>>

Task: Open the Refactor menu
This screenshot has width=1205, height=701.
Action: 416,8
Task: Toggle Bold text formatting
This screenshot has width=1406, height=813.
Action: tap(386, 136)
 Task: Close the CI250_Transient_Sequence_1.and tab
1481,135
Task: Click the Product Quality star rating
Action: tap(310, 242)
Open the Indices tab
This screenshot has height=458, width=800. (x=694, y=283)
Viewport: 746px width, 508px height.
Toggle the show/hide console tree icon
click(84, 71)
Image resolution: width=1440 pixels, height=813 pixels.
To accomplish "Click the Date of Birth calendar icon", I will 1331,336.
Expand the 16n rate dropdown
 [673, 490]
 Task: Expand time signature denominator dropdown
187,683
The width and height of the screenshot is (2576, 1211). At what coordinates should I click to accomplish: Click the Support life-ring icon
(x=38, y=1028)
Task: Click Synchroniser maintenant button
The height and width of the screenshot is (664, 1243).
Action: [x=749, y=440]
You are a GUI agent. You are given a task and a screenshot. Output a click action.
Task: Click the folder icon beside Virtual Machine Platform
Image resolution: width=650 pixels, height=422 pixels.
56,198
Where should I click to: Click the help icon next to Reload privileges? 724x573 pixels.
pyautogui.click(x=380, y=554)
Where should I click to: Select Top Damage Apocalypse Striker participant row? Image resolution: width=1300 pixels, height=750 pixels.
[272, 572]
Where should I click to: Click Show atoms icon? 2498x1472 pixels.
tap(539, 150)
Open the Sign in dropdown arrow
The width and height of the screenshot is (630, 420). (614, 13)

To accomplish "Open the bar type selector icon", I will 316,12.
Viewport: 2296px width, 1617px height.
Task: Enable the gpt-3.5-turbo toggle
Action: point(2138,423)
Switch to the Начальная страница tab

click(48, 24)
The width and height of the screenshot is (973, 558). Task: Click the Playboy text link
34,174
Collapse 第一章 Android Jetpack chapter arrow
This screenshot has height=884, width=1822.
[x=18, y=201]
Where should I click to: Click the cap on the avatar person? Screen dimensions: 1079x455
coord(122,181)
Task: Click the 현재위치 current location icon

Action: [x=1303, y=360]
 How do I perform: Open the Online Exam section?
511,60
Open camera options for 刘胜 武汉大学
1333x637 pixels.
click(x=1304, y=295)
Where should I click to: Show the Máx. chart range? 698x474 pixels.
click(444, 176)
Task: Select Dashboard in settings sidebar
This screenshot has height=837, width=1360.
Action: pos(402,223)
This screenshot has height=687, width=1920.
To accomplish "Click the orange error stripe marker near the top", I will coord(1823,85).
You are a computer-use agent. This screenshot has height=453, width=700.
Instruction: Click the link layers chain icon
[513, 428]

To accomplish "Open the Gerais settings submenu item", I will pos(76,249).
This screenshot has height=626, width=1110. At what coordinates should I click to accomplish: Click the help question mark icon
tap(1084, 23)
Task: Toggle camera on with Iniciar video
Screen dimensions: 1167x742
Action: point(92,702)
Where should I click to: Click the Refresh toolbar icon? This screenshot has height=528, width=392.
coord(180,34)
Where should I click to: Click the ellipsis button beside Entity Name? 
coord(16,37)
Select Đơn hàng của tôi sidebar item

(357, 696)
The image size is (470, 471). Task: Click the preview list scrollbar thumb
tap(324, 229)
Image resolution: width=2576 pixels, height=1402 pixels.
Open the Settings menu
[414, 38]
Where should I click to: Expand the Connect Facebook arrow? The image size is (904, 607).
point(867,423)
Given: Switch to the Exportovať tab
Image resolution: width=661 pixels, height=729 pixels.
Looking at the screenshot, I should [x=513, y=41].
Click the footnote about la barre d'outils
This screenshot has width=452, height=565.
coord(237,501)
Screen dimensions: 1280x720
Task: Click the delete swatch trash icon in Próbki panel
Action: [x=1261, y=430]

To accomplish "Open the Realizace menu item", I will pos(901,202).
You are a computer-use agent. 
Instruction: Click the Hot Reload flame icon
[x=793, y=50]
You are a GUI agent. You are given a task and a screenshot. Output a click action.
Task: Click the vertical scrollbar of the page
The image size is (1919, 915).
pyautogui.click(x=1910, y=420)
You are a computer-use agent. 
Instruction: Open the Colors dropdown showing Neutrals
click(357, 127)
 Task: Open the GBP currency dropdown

<<

[OBJECTIVE]
Extract each line of the records above that contains the string "resolution". Treat uppercase and lowercase letters as distinct.

[WORKED ANSWER]
Image resolution: width=1440 pixels, height=813 pixels.
Image resolution: width=650 pixels, height=422 pixels.
Where should I click to: Select Top Damage Apocalypse Striker participant row? Image resolution: width=1300 pixels, height=750 pixels.
Image resolution: width=2576 pixels, height=1402 pixels.
Image resolution: width=661 pixels, height=729 pixels.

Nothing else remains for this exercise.